In May 2023, Michelle Cortez Gomez purchased a JBL portable speaker from Kohl’s that was marked down from $129.99 to $99.99. However, it turns out that when Kohl’s first sold the speaker, the company immediately listed it at its discounted price without ever offering the item  at the higher price of $129.99 to begin with.

Here we have a classic case of deceptive pricing, a direct violation of consumer protection principles and some states’ laws.

As a result, Gomez filed a class action complaint against Kohl’s in the state of Wisconsin for violating state law. The 29-page complaint* alleges that Kohl's deliberately promotes misleading reference prices, creating the impression that customers are purchasing items at a discount from a higher market value. 

Many products, according to the lawsuit, are never actually sold at the advertised original price.

The complaint reads:

“In short, the so-called “Regular” and “Original” prices are nothing other than artificially-inflated markups over the prices at which Kohl’s actually expects to sell its products.”

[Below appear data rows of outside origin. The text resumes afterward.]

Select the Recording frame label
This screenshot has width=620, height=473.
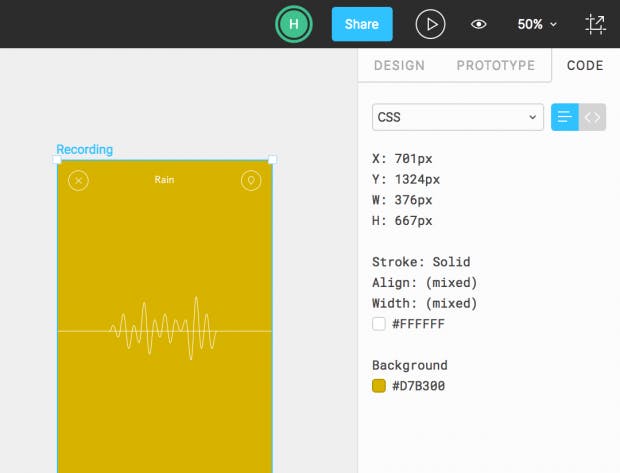pyautogui.click(x=85, y=149)
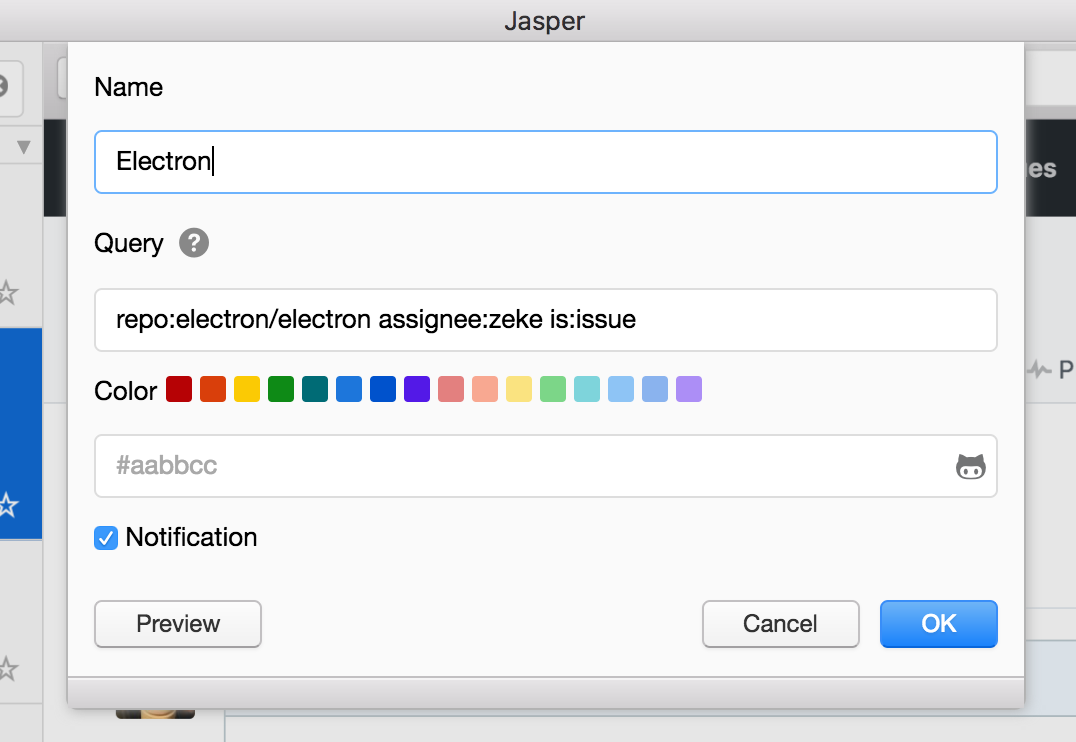The height and width of the screenshot is (742, 1076).
Task: Click the pulse activity icon behind the dialog
Action: click(x=1040, y=370)
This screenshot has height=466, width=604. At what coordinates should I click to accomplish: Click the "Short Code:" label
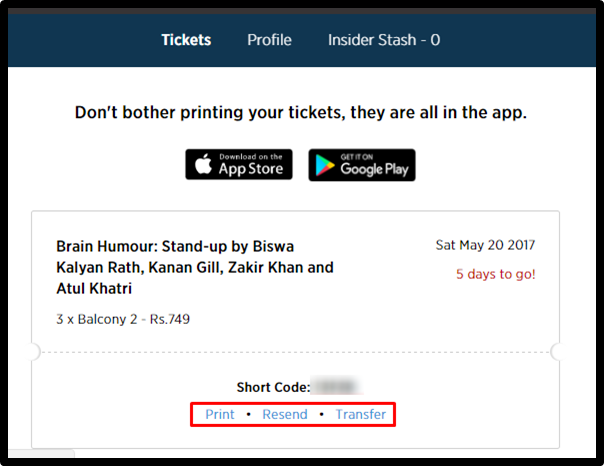pos(273,387)
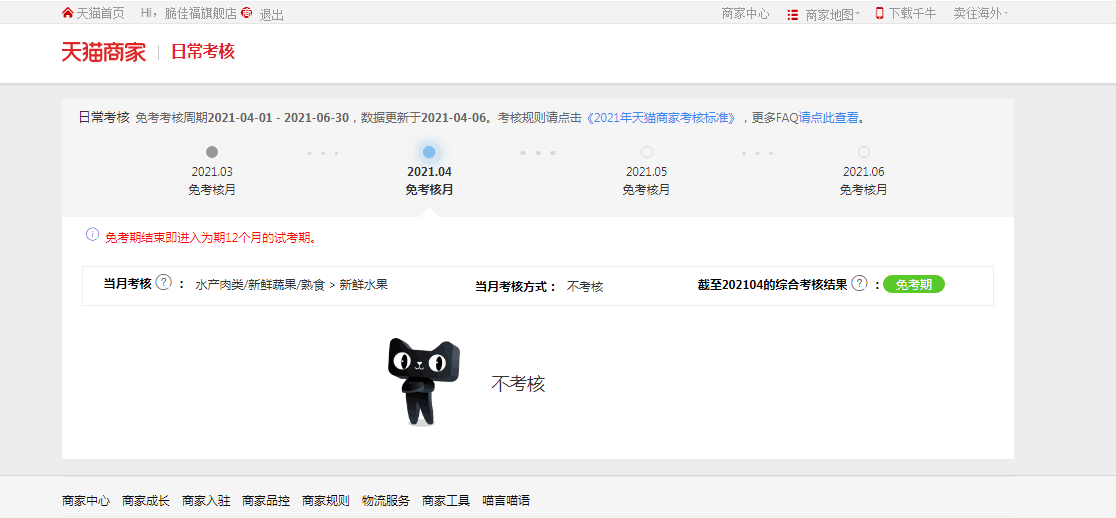Click the 商家地图 grid icon
The height and width of the screenshot is (518, 1116).
(793, 14)
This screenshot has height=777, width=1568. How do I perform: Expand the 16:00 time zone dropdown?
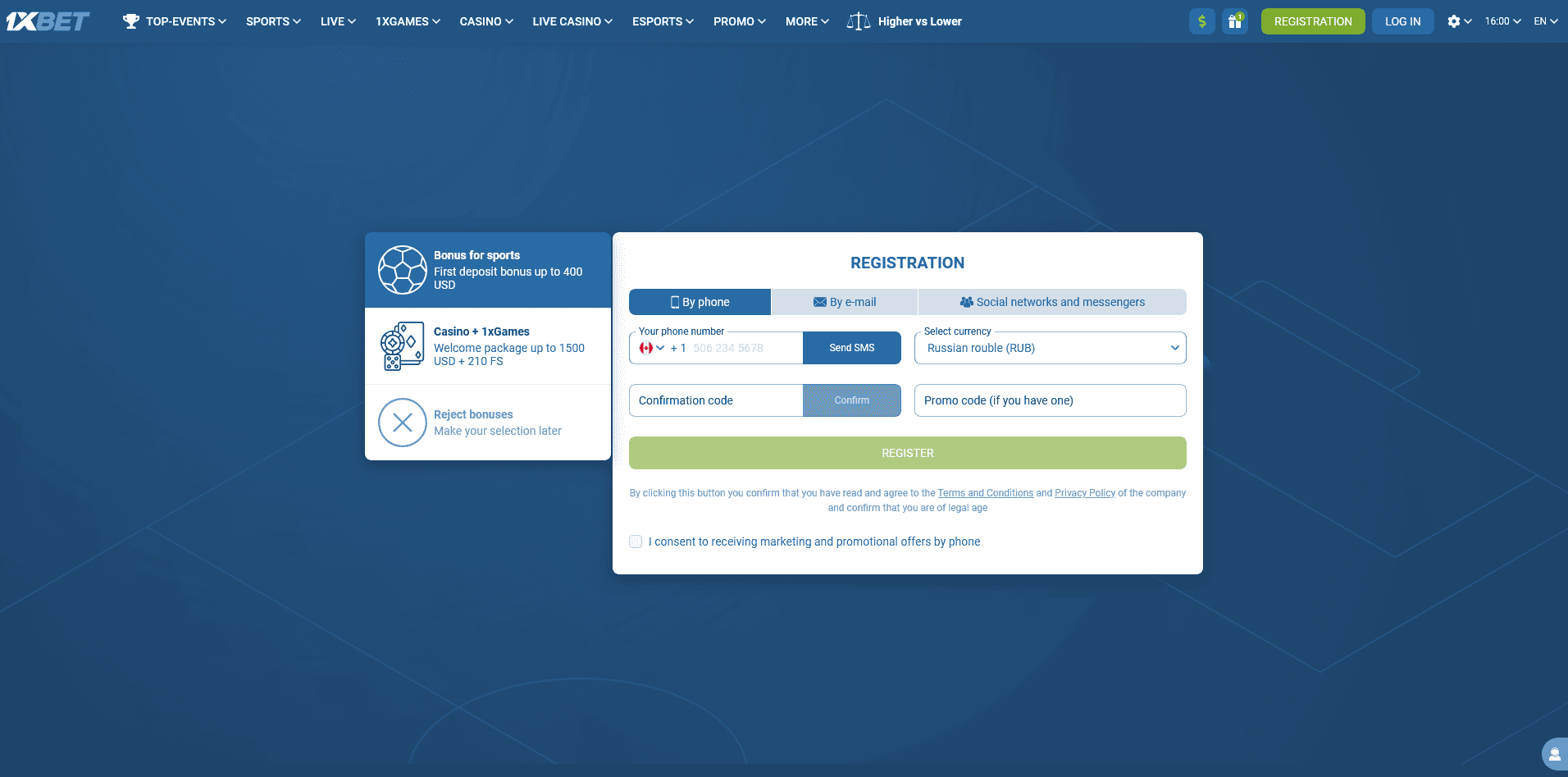pyautogui.click(x=1502, y=21)
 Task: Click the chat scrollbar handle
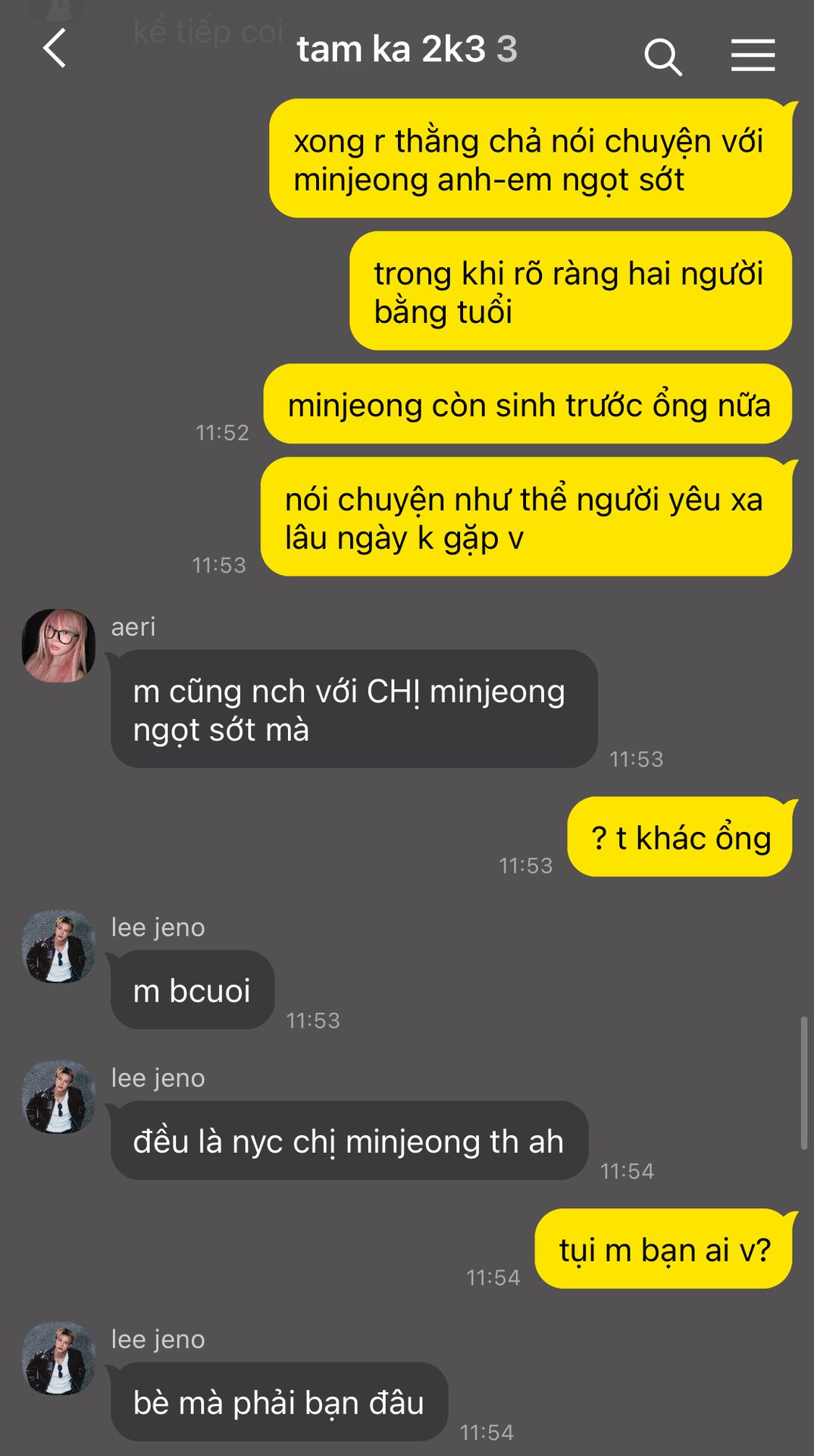tap(803, 1083)

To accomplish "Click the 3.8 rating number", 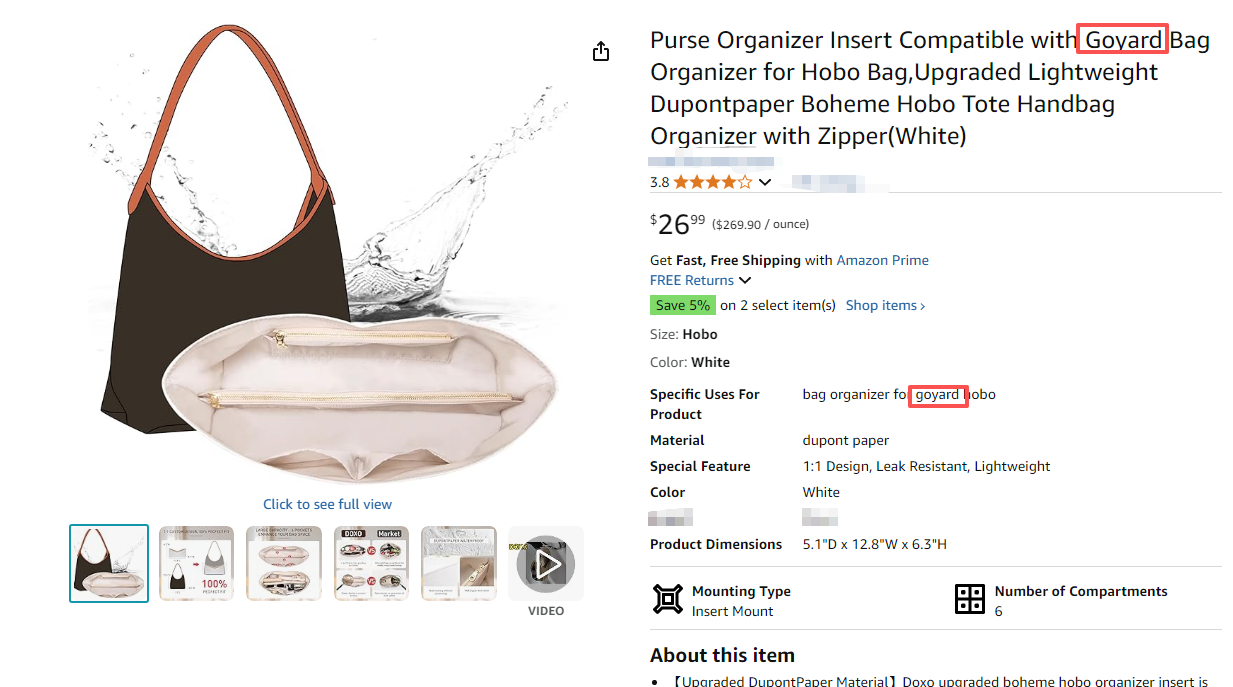I will pos(659,182).
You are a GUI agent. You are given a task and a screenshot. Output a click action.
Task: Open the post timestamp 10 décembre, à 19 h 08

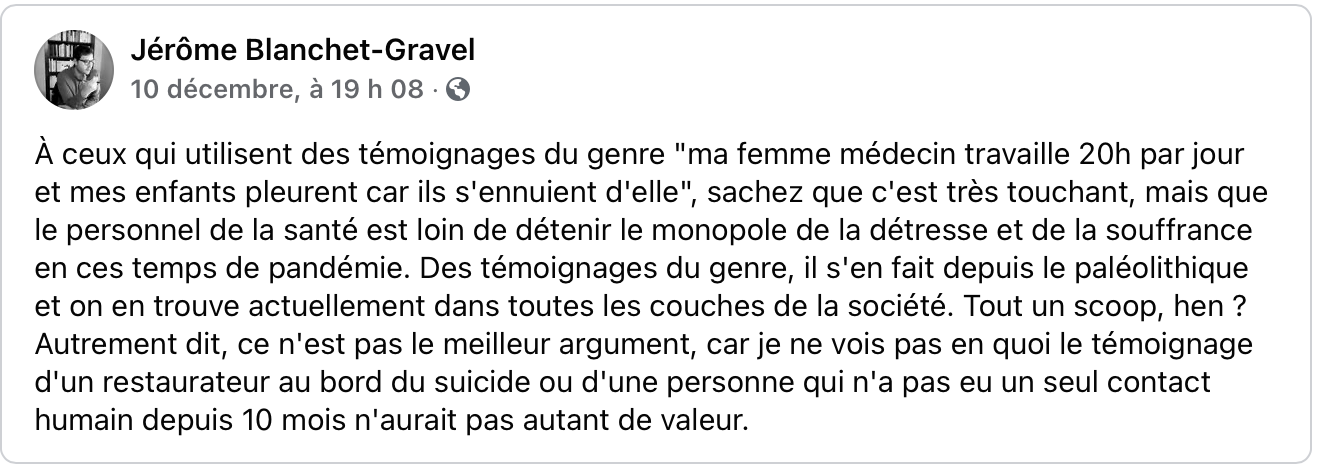point(277,90)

This allegation points to a larger issue with deceptive pricing practices and how they can damage consumer trust while undermining fair competition; these tactics not only mislead shoppers but also create unfair advantages over competitors who adhere to honest pricing strategies.

What is deceptive pricing? An overview

Person holding their credit card and online shopping

Deceptive pricing is often a tactic used to intentionally mislead shoppers into believing they’re getting a good deal. This practice occurs in both brick-and-mortar stores and online e-commerce platforms, and happens far more often than people realize.

In 2022, Consumers’ Checkbook spent 33 weeks tracking sale prices at 24 major retailers around the country. They found that most stores’ discounts aren’t really discounts at all, but attempts to mislead consumers that they’re getting an item on sale. 

Deceptive pricing is an interesting tactic because it works by exploiting the psychological triggers that influence consumer behavior, particularly the emotional appeal of sales and deals. When shoppers see discounts or limited-time offers, their brains often prioritize the perceived urgency and savings over rational decision-making. 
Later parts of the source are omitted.